(Pixel coordinate grounding data)

□ □ □ □ □ □ □

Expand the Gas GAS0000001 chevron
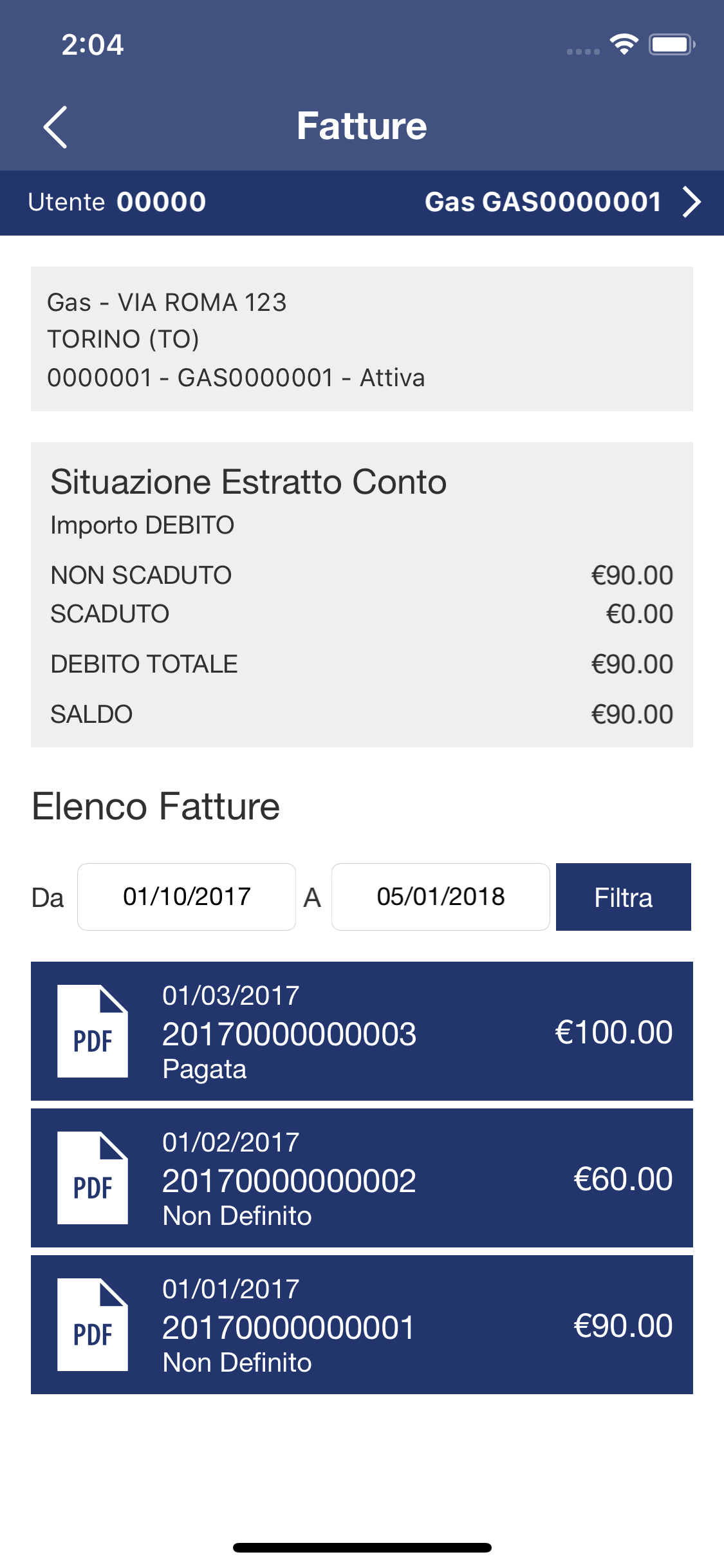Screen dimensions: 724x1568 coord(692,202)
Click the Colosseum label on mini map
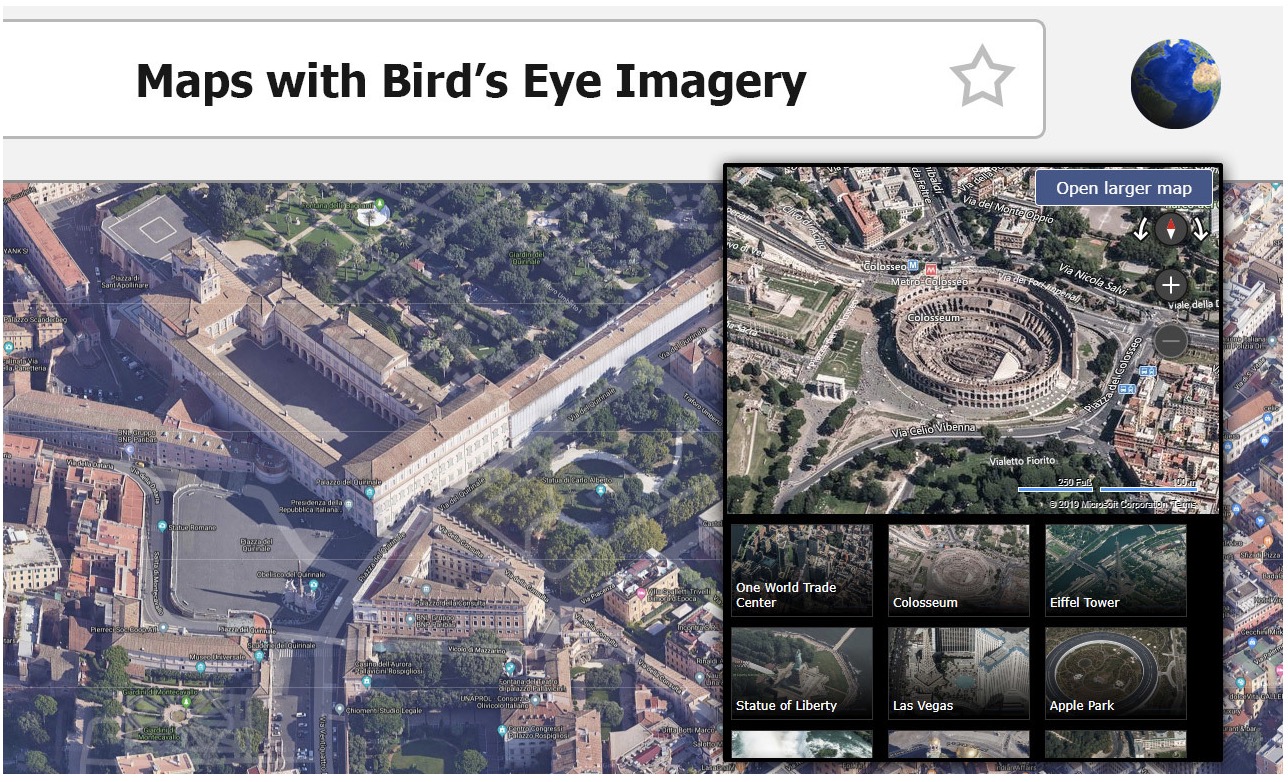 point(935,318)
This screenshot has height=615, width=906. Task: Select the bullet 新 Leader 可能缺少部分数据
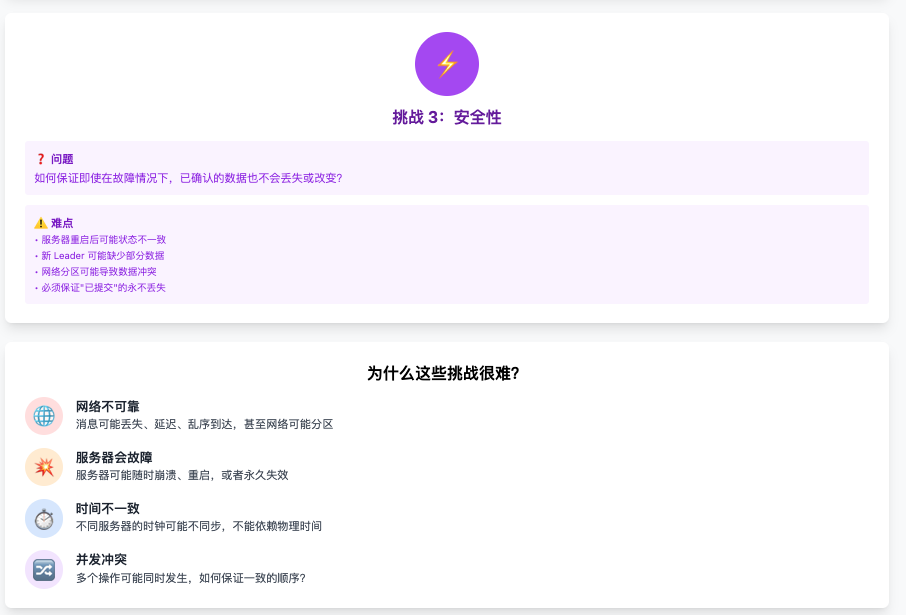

□ □ □ □ □ □ □

◆ **Required action**:
Begin with the line containing "Click the Colosseum label on mini map" and end with the last line of the entries above. Copy those lines exactly, both ends included, and drop every picture.

◆ **Solution**:
Click the Colosseum label on mini map
 point(935,318)
This screenshot has height=615, width=906. Task: Select the bullet 新 Leader 可能缺少部分数据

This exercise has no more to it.